3. The rise of shoppable content.
Reflect for a second on the archaic act of buying ad space in the hard copy of a magazine. You ask the salesperson how many people will see this ad and they respond with how many copies they sell or distribute, but they can’t exactly be sure.
This seems ridiculous in a landscape in which we can buy an online ad and accurately track how many visitors saw it, clicked on it, and purchased a product as a result the ad.
Ten years ago, companies spent millions of dollars on physical ads they couldn’t truly track, but marketers got wise and found a way to get a better ROI. And history is about to repeat itself.
Today, companies are pouring millions of dollars into content marketing, without a great way of understanding the true ROI. Sure, you can track how many people viewed the webpage, how long they stayed on it, and what page they clicked on next – but unless it converted into a sale, how can you track the value of your content?
This is why all content needs to be shoppable.
By embedding elegant images into the content that direct users to the products they want to buy, your content literally comes to life. Ultimately, visual search will help your team see the true impact of the content you produce.
4. The impact on SEO.
SEO is painstaking work, mostly because of all the tagging. Visual search helps marketers work smarter, not harder, on their optimization.
The technology features deep tagging, an image-to-text feature that tags images automatically and makes them interpretable for search engines like Google, as well as textual search engines on websites. Deep tagging can create a rich set of tags for an image within just a few milliseconds.
This makes textual search much more robust.
Up until now, search engines were not able to decipher what actually appeared in an image, and needed real people to create tags for every image. This was limiting in a lot of ways.
For one, different people can write different tags for the same image. Additionally, because manual tagging is laborious, it’s easy for marketers to only write what they feel are the most important tags and forego the elaborate tags.
Using the power of visual search, your images are now SEO-ready, can be interpreted by textual search engines, and most importantly, can be discovered by customers easily.
5. Giving customers what they didn’t know they want.
When talking about his invention of the car, Henry Ford famously said “If I had asked people what they wanted, they would have said faster horses.”
This quote, while over a hundred years old, has never been more relevant than in today’s innovative landscape.
As mentioned earlier in this piece, customers are using visual search because they are looking for inspiration. This means they want to be told what they want. Doing so comes in the form of truly analyzing what customers are searching for and using AI to serve up the most similar products — or even complementary ones.
This scenario beautifully sums up the future of marketing.
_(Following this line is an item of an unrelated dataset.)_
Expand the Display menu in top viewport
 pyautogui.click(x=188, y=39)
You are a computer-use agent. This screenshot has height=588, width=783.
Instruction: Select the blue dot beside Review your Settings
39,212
As Jeff Bezos said, “Customers are divinely discontent.” As marketers, we have to continue to cater to their evolving desires through creative sources.
Like all meaningful innovations, visual search will have an impact that goes well beyond what it was originally designed to do. Whether or not visual search is right for your marketing roadmap, I hope that these insights about the technology will inspire you to use more visual, shoppable content in your customer journey — and continue to perfect and re-perfect your customer experience.